In this sneak peak post we’ll take a look at a new feature for XPO, direct from the “Devexpress Labs”. For sometime now the guys in the lab have been trying to solve the problem of how to make distributed databases more ubiquitous, and it looks like they’ve finally cracked it!
As you know the advantage of the distributed database model is that the data is distributed, the clue’s in the name really. This means that each node of the distribution graph has less work to do and it also means that it is more secure and more likely to be “always available” – if one node fails then you can simply get the required data from another node. Of course this advantage also forms the basis for the disadvantage of this system, and that is how to guarantee access to all the data in a “sometimes connected” distributed database system?
Well to solve this problem, the guys in the lab have taken advantage of Stanley Milgram’s work on the Six Degrees of Separation phenomenon. As you know, this work shows that there are only 6 degrees of separation between any two people on the planet. They coupled that with the fact that, in most developed countries in the world, most people have mobile phones. You’ll be aware of the fact that most mobile phones have bluetooth capabilities too.
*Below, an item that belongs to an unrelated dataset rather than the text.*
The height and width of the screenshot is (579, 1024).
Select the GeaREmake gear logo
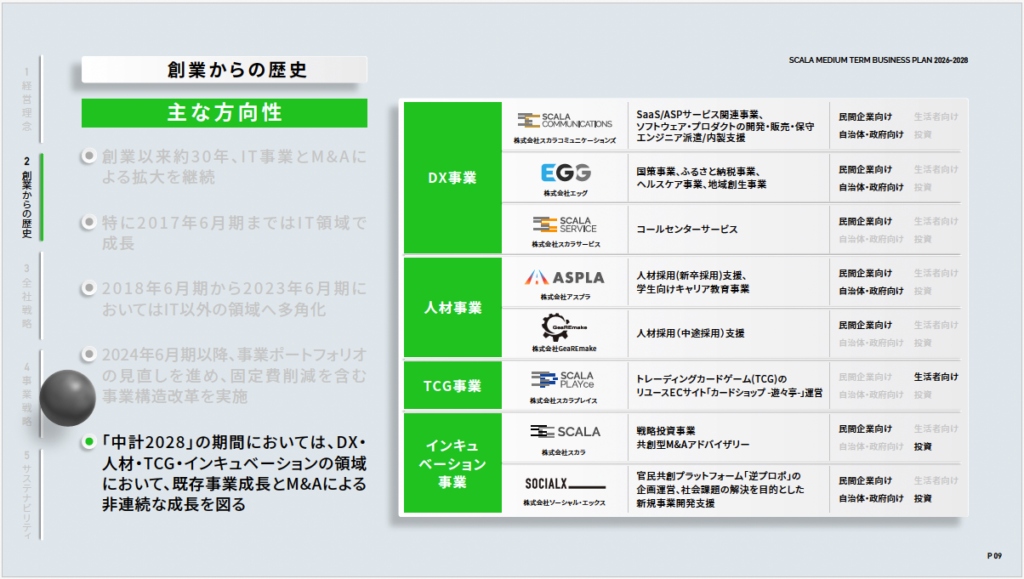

So how does it work? Well, quite simply, when you send CommitChanges() to a UnitOfWork instance – and you have distributed database support turned on – then the UnitOfWork collects all the objects that require to be persisted and iterates over them, first taking a hash of the object, so that it can be found later on. It then looks around for a mobile bluetooth device. Having found one, it simply sends the object, as a message, to that device. The UnitOfWork ensures that each object is persisted to a different mobile bluetooth device to ensure the maximum distribution in the system.
That is the simple part. Reading information from this distributed database is the clever part. When you wish to read the data back, the UnitOfWork simply finds the first available bluetooth enabled mobile device and issues a request for the object with the given hash. If that device has the object then it is returned, if not then the device issues a request for the object to everyone in the address book. If one of them has it then they return the object, if not then each of them issues a request to everyone in their address book and so on and so forth, in a cascade effect. Milgram’s work guarantees that the maximum number of hops, between devices, is six and when found, the object is returned back along the chain of devices to the UnitOfWork.
I think this is a great use of ubiquitous computing from the guys in the lab, if you want to try it out for yourself then download the update for XPO and have fun.